Entwicklung von Arrhythmie

Mechanismen, durch die Arrhythmie sich entwickeln können (Jaeger 2010):

Erhöhte oder unterdrückte Automatik. Automatik ist die Fähigkeit der Herzmuskelzellen, einen elektrischen Antrieb zu erzeugen. Alle Zellen im Herzen haben diese Kapazität, aber nur bestimmte Zellen, wie die in SA-Knoten, sind für die Erzeugung von Herzschlägen verantwortlich. Der sa-Knoten ist der natürliche Schrittmacher des Herzens und er bestimmt, wann ein Antrieb abgefeuert werden sollte. Alle mögliche Antriebe anderswo, die herein vom Herzen vor oder übereinstimmend mit SA-Knotenzündung abgefeuert werden, können zu vorzeitige Herzschläge oder nachhaltige anormale Herzschläge führen. Dieses kann Kurven knotenfunktionsstörung (UND), einen Ausdruck verursachen, der verwendet wird, um verschiedene Arten von Herzrhythmusstörungen zu beschreiben. Erhöhte Automatik kann zu Tachykardie (Schläge >100 pro Minute) und einige Arten das Atrium betreffende und Kammerarrhythmie andererseits führen. Verschiedene Faktoren, einschließlich Elektrolytunausgeglichenheiten, Medikationen und Alter können Automatik in den speziellen Bereichen des Herzens ändern, dadurch sie führen sie zu Arrhythmie.

Ausgelöste Tätigkeit. Ausgelöste Tätigkeit, die anormale Ausbreitung der elektrischer Aktivität in den einzelnen Herzzellen, kann zu nachhaltige anormale Herzrhythmen (Esprit 2007) führen. Die Arrhythmie wegen der ausgelösten Tätigkeit sind selten; wenn sie auftreten, liegen sie häufig an den Problemen in den Ionenkanälen in den Herzmuskelzellen. Sie können als Nebenwirkung von bestimmten anti-arrhythmic Drogen wie Fingerhut auch auftreten.
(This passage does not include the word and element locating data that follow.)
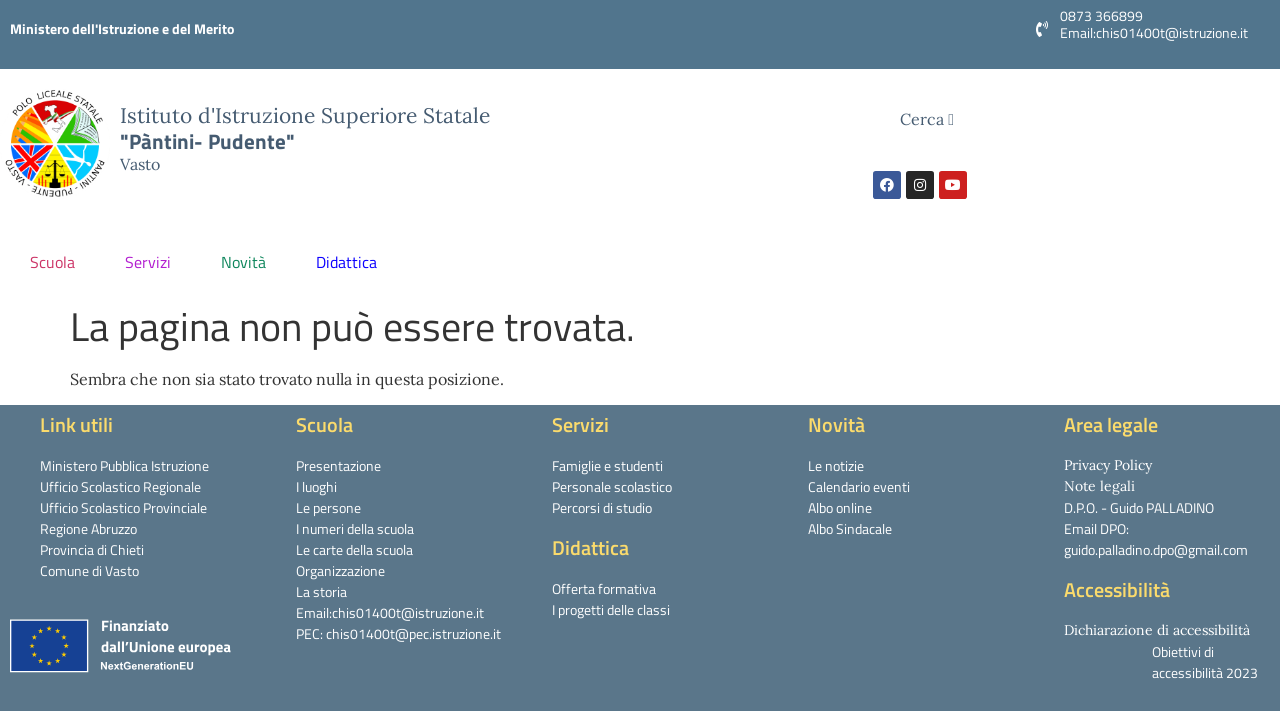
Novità (248, 262)
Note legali (1099, 486)
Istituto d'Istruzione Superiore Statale (305, 115)
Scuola (57, 262)
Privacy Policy (1108, 465)
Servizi (153, 262)
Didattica (351, 262)
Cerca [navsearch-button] (927, 119)
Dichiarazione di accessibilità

Wiedereintritt. Wiedereintritt ist ein allgemeiner Mechanismus für die Einführung von Tachyarrhythmia (ein schneller unregelmäßiger Herzschlag) (Merriam-Webster 2012). Dieses geschieht, wenn der elektrische Antrieb rückwärts von den Herzkammern zu den Atrien reist und leitet einen anderen Herzschlag ein, während der erste Herzschlag noch in die Herzkammern absteigt.